Prompt-Driven Feature Diffusion for Open-World Semi-Supervised Learning
This addresses the problem of semi-supervised learning in open-world scenarios where new classes appear without labels, representing a novel method for a known bottleneck.
The paper tackles the challenge of lacking labeled data for unseen classes in Open World Semi-Supervised Learning by introducing Prompt-Driven Feature Diffusion (PDFD), which uses class-specific prompts in a diffusion model to generate discriminative features, resulting in remarkable performance enhancements over state-of-the-art methods.
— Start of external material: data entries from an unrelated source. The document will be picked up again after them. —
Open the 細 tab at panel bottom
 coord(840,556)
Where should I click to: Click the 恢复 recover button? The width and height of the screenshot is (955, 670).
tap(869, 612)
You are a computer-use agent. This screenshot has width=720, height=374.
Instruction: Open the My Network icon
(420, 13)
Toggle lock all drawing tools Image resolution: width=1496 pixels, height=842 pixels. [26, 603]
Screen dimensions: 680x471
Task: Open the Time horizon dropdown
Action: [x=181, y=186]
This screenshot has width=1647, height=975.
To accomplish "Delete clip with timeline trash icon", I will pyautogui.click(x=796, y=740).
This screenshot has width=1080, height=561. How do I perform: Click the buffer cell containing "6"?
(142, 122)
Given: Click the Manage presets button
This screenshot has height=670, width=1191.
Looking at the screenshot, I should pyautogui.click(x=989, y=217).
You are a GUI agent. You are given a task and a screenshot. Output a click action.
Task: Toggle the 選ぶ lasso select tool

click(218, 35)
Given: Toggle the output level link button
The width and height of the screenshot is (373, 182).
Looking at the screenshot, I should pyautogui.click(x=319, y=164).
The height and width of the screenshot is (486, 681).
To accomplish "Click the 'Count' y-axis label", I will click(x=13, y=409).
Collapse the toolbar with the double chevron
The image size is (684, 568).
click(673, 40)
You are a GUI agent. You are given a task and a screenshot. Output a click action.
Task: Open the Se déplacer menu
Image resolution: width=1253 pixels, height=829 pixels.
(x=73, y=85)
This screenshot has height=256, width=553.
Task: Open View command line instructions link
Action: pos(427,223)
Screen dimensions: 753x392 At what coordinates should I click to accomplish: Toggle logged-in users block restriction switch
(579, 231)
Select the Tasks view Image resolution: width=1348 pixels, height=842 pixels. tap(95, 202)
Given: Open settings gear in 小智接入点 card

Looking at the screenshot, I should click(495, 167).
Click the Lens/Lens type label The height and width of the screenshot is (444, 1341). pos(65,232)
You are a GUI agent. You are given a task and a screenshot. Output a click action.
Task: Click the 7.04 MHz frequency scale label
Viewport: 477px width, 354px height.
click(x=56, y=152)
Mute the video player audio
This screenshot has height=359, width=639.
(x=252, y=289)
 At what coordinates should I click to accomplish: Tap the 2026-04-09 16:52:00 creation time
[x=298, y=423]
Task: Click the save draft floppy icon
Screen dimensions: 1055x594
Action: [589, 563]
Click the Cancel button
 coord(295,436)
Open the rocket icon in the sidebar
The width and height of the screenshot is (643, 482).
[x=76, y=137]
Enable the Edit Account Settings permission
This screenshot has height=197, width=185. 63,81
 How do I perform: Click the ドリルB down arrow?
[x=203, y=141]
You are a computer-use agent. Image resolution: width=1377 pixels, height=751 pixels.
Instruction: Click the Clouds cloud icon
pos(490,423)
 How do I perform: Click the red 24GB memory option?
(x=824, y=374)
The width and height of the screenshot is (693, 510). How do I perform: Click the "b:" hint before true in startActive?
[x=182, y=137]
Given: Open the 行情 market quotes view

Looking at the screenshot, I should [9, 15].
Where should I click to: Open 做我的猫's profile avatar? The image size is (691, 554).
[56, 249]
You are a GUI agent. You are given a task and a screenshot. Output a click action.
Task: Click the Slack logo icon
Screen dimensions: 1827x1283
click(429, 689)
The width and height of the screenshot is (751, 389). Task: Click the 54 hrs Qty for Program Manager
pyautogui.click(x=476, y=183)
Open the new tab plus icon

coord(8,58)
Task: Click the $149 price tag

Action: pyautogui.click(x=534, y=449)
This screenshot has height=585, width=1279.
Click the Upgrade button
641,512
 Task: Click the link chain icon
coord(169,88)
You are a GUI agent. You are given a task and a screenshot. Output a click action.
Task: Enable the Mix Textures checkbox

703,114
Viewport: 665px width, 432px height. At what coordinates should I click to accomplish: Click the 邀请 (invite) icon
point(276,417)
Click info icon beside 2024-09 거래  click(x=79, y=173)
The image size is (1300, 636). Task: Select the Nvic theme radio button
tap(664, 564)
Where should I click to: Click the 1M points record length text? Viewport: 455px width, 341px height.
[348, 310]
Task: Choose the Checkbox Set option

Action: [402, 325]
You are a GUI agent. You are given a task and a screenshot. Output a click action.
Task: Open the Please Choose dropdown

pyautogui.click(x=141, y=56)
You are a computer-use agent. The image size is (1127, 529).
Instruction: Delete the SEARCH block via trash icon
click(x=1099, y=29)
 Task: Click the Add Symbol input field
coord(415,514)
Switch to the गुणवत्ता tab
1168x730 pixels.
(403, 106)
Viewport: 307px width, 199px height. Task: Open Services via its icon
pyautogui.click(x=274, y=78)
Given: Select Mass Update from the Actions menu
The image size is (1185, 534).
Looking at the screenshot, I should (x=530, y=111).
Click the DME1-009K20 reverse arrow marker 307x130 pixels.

In this paper, we present a novel approach termed Prompt-Driven Feature Diffusion (PDFD) within a semi-supervised learning framework for Open World Semi-Supervised Learning (OW-SSL). At its core, PDFD deploys an efficient feature-level diffusion model with the guidance of class-specific prompts to support discriminative feature representation learning and feature generation, tackling the challenge of the non-availability of labeled data for unseen classes in OW-SSL. In particular, PDFD utilizes class prototypes as prompts in the diffusion model, leveraging their class-discriminative and semantic generalization ability to condition and guide the diffusion process across all the seen and unseen classes. Furthermore, PDFD incorporates a class-conditional adversarial loss for diffusion model training, ensuring that the features generated via the diffusion process can be discriminatively aligned with the class-conditional features of the real data. Additionally, the class prototypes of the unseen classes are computed using only unlabeled instances with confident predictions within a semi-supervised learning framework. We conduct extensive experiments to evaluate the proposed PDFD. The empirical results show PDFD exhibits remarkable performance enhancements over many state-of-the-art existing methods.